- **Requirement**:
Begin at the line with "Task: Tap the red failure alert icon" and return each line through the final one of the listing below, exactly as written.

- **Source data**:
****

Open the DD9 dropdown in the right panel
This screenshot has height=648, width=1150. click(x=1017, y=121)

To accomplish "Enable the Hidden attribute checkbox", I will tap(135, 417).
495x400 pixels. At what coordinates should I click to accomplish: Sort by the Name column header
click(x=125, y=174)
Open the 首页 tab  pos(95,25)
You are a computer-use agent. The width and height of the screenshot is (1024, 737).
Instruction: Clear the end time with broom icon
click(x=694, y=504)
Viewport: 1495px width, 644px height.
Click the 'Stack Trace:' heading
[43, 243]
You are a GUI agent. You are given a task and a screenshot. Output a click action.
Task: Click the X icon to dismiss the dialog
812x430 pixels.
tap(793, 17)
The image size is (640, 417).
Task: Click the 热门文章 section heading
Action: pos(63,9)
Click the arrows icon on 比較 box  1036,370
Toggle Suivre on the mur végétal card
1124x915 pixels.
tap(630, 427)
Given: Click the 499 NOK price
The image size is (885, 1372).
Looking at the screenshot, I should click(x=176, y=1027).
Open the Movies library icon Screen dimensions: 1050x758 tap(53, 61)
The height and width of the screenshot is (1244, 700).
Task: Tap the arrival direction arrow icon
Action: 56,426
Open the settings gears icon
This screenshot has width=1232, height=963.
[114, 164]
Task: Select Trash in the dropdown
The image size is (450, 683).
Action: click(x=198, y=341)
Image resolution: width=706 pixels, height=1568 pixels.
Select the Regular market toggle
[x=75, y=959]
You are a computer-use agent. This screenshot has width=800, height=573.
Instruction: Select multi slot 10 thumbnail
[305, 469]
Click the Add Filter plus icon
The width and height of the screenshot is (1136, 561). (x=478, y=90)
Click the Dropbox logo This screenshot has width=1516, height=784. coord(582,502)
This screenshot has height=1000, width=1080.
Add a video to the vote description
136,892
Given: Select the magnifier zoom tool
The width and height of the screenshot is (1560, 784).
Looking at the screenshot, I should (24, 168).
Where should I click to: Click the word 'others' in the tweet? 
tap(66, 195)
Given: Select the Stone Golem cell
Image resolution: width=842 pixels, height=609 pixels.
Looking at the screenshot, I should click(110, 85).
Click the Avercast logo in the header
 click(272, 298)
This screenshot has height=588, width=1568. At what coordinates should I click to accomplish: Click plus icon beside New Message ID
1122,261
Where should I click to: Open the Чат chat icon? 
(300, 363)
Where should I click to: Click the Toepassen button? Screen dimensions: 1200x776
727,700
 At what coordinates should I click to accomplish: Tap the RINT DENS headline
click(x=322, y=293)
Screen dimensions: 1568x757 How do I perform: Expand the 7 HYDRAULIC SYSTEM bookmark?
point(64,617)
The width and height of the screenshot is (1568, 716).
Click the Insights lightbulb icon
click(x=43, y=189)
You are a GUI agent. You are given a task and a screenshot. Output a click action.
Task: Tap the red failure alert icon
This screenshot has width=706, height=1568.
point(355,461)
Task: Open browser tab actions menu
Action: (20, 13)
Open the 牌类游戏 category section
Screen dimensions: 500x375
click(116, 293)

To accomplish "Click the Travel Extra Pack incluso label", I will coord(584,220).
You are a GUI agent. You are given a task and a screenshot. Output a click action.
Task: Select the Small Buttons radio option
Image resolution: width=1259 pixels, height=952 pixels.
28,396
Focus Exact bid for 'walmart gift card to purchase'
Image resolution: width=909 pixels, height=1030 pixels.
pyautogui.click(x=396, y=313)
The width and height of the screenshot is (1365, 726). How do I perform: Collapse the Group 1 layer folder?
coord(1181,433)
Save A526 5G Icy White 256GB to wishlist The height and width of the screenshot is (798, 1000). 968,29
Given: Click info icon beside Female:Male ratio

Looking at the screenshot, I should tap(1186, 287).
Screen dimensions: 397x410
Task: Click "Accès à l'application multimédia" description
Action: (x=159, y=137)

****

- **Exercise result**:
Task: Tap the red failure alert icon
This screenshot has width=706, height=1568.
point(355,461)
Task: Open browser tab actions menu
Action: (20, 13)
Open the 牌类游戏 category section
Screen dimensions: 500x375
click(116, 293)

To accomplish "Click the Travel Extra Pack incluso label", I will coord(584,220).
You are a GUI agent. You are given a task and a screenshot. Output a click action.
Task: Select the Small Buttons radio option
Image resolution: width=1259 pixels, height=952 pixels.
28,396
Focus Exact bid for 'walmart gift card to purchase'
Image resolution: width=909 pixels, height=1030 pixels.
pyautogui.click(x=396, y=313)
The width and height of the screenshot is (1365, 726). How do I perform: Collapse the Group 1 layer folder?
coord(1181,433)
Save A526 5G Icy White 256GB to wishlist The height and width of the screenshot is (798, 1000). 968,29
Given: Click info icon beside Female:Male ratio

Looking at the screenshot, I should tap(1186, 287).
Screen dimensions: 397x410
Task: Click "Accès à l'application multimédia" description
Action: (x=159, y=137)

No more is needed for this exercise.